WORK ORDER
Pictures aside, reproduce exactly each line from the one holding "Given: Click the" through the last line of the material, both ends included.

..........

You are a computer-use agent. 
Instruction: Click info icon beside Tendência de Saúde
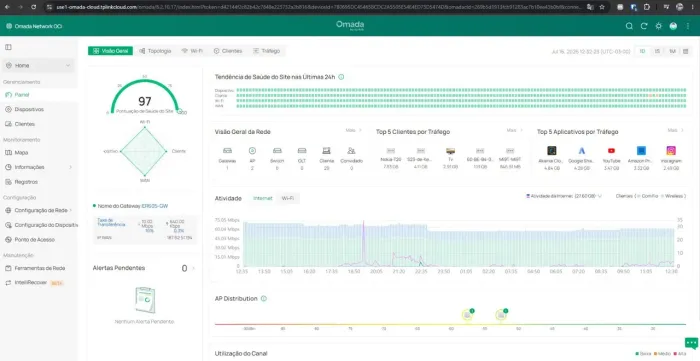341,77
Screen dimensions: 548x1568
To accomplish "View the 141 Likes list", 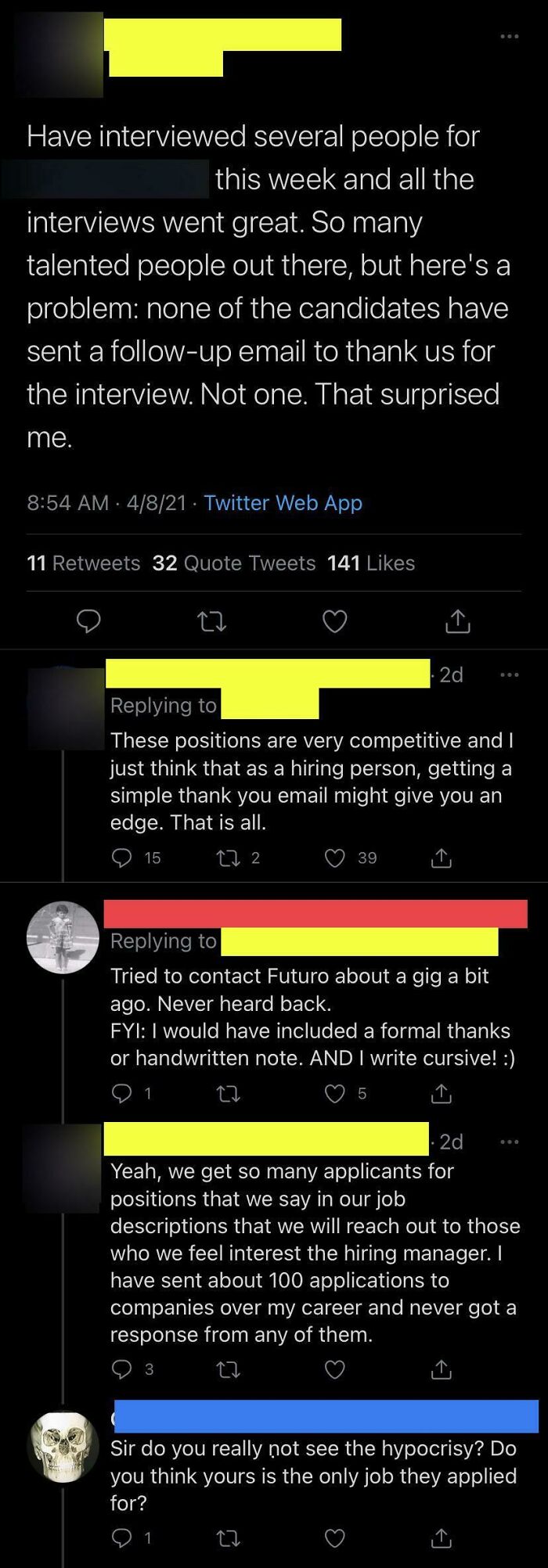I will [370, 563].
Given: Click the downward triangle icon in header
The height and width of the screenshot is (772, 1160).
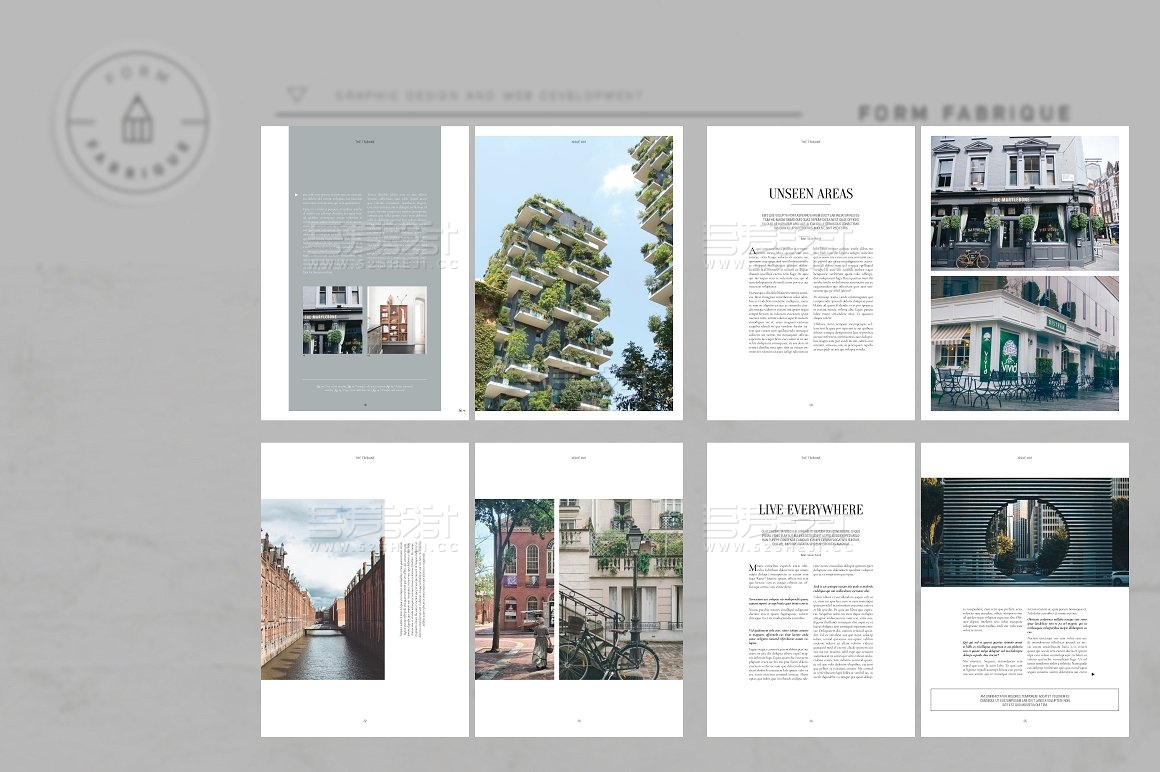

..........

SOLUTION TO THIS TASK
Given: Click the downward triangle icon in header
The height and width of the screenshot is (772, 1160).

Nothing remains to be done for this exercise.